WORK REQUIRED: Report, as a bare number, how many lines of the entries below contain "Click".

GIVEN INFORMATION:
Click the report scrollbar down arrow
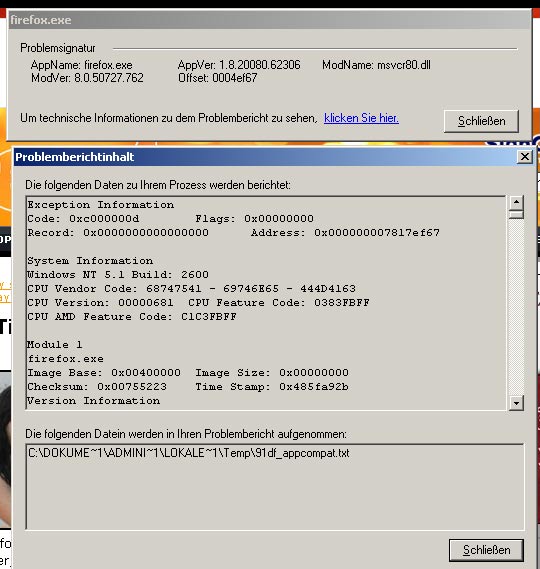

...

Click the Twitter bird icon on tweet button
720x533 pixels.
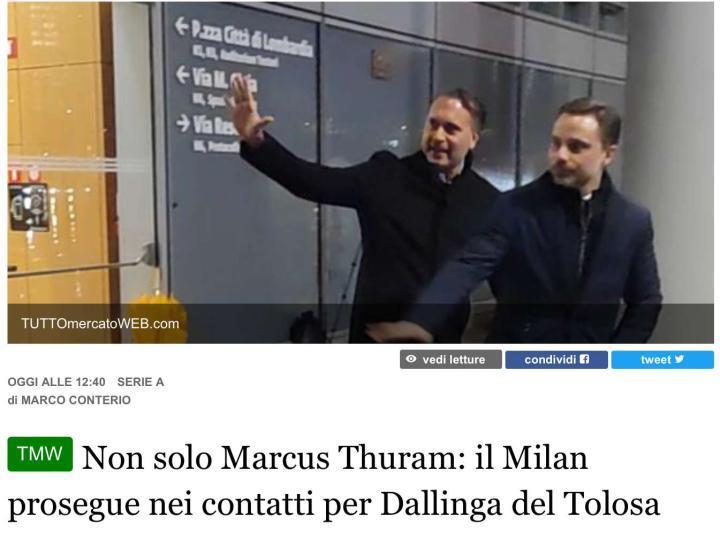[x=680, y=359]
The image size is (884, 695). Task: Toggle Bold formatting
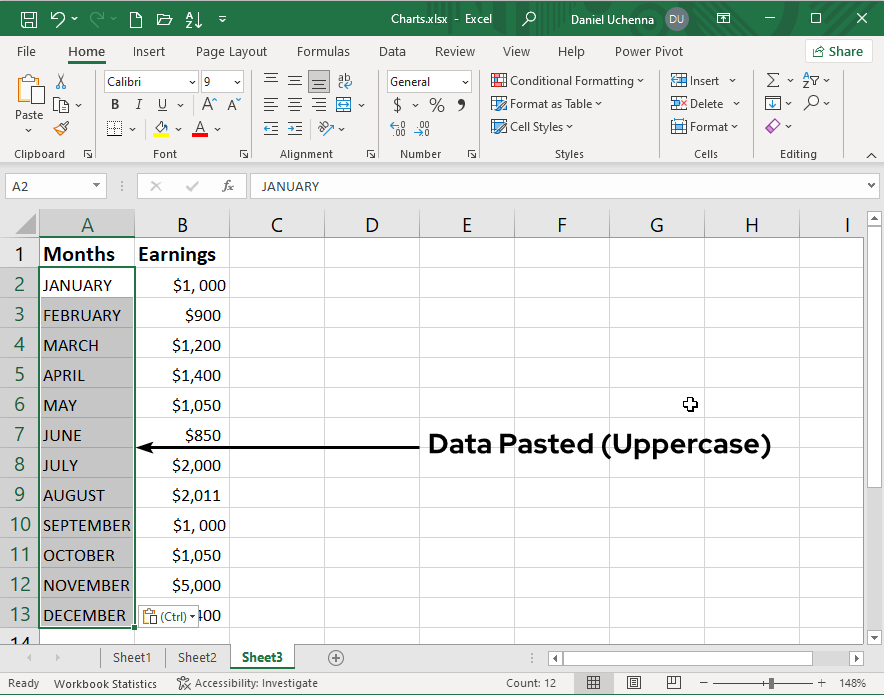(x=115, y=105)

RESPONSE AREA: 2